Learn.get_preds(ds_type = DatasetType.Test) with a Tabular Learner returns predictions in different order than test set data order


(Marc Laugharn) #1

It would be nice to be able to get predictions in the same order as they are in my test dataframe.

Code for reference:

import pandas as pd
from fastai import *
from fastai.tabular import *

path = './'
train_df = pd.read_csv('./train.csv')
split = 40000
valid_idx = range(len(train_df)-split, len(train_df))
test_df = pd.read_csv('./test.csv')
dep_var = 'target'

data = TabularDataBunch.from_df(path, train_df, dep_var, valid_idx=valid_idx, test_df=test_df)
learn = tabular_learner(data, layers=[200,20], metrics=accuracy)

learn.data.show_batch()
learn.lr_find()
learn.recorder.plot()
learn.fit_one_cycle(10, 1e-2)

preds, y = learn.get_preds(DatasetType.Test) # <-- I think these are in a different order than test_0, test_1, etc.

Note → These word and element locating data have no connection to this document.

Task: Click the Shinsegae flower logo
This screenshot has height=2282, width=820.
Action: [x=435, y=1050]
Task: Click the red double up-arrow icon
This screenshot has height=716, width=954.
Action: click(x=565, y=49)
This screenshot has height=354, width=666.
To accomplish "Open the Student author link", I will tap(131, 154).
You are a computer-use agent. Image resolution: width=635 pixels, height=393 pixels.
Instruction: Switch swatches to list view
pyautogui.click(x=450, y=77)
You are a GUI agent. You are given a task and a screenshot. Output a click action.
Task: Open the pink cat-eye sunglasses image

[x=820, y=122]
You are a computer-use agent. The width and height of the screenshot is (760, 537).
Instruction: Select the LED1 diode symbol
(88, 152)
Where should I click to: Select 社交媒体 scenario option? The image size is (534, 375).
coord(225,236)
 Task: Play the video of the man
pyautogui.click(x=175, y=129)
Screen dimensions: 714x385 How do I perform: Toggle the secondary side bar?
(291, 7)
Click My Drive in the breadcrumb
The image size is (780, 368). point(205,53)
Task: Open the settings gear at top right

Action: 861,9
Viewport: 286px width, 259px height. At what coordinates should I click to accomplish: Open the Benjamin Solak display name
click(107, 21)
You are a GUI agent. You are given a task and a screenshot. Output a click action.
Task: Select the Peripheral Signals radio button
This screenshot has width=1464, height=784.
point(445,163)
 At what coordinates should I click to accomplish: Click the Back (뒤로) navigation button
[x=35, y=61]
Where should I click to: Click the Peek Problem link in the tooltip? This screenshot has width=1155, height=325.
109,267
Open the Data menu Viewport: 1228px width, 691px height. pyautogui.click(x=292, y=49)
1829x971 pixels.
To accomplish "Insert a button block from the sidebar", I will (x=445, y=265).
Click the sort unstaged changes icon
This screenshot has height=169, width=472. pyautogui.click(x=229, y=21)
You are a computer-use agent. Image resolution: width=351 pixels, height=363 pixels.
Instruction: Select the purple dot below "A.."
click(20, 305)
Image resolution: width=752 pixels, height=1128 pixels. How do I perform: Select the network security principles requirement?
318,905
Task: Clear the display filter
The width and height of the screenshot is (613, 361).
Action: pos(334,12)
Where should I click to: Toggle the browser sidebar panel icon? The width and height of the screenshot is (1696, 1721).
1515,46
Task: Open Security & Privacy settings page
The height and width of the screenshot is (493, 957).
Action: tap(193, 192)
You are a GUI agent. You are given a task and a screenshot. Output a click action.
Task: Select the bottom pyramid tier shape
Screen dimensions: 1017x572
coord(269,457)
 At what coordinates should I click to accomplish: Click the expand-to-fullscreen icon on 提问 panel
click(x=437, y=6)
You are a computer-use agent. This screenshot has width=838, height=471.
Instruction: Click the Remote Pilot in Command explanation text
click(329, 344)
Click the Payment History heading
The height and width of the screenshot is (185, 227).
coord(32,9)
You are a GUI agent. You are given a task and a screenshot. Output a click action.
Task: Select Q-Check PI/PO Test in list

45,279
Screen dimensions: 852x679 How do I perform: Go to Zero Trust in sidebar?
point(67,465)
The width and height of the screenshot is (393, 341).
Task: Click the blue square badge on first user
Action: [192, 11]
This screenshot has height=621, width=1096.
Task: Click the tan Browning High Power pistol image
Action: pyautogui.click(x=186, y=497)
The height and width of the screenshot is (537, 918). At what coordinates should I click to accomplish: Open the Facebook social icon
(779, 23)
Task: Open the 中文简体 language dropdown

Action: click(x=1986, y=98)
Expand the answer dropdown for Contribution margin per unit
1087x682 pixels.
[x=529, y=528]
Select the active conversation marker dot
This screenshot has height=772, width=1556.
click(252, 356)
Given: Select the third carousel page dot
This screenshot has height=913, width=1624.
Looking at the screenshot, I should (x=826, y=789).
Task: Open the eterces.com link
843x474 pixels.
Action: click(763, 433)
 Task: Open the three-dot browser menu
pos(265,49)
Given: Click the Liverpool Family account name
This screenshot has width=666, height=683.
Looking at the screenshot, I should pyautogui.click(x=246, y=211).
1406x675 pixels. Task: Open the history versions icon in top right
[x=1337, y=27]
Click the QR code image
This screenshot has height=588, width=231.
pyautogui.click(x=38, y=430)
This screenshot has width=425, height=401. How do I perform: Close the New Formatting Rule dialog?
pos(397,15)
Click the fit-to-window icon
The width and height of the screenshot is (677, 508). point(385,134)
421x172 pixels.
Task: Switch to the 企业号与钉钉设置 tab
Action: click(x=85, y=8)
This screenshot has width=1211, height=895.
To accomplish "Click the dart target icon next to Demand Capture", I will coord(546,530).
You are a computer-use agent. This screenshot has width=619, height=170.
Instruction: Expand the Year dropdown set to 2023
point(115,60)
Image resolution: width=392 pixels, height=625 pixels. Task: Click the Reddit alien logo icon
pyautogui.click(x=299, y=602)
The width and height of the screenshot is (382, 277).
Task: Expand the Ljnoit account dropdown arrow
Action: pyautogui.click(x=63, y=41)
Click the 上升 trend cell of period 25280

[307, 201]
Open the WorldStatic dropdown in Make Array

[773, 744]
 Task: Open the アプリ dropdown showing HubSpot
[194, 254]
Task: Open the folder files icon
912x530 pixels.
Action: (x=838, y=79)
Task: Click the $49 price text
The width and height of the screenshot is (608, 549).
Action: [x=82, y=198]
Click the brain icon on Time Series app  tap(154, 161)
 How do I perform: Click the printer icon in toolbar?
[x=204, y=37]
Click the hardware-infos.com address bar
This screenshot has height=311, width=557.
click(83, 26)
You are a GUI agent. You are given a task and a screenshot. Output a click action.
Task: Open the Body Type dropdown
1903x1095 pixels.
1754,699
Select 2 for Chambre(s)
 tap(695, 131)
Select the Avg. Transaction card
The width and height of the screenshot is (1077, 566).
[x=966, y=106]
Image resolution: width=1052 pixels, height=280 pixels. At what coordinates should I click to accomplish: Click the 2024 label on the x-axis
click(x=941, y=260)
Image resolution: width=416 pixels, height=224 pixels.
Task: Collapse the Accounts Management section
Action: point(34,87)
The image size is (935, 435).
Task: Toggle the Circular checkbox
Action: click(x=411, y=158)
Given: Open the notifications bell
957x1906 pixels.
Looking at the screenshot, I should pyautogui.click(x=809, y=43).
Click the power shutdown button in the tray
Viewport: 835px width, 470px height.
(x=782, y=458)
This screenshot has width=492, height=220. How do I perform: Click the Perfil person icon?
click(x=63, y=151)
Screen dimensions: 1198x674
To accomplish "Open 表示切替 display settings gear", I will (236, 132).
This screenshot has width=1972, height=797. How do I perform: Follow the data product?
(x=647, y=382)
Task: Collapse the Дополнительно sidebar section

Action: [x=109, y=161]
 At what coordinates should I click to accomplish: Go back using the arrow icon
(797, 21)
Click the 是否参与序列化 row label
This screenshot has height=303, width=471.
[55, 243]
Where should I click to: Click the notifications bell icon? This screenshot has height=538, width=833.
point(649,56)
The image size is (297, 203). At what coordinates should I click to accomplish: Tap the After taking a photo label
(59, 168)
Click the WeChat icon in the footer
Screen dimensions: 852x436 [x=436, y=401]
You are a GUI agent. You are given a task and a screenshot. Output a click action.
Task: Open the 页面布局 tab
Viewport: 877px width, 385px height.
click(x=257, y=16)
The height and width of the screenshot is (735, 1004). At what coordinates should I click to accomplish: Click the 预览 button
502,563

As a workaround right now I am just iterating through the test dataframe and predicting each row one at a time, but this is just slow and seems wrong


#2

That is weird, they normally are in the same order. Can you check that data.show_batch(ds_type=DatasetType.Test) returns the same things as your first rows?

Note that test sets are unlabeled, so if you say this because your ys are 0, this isn’t a good check.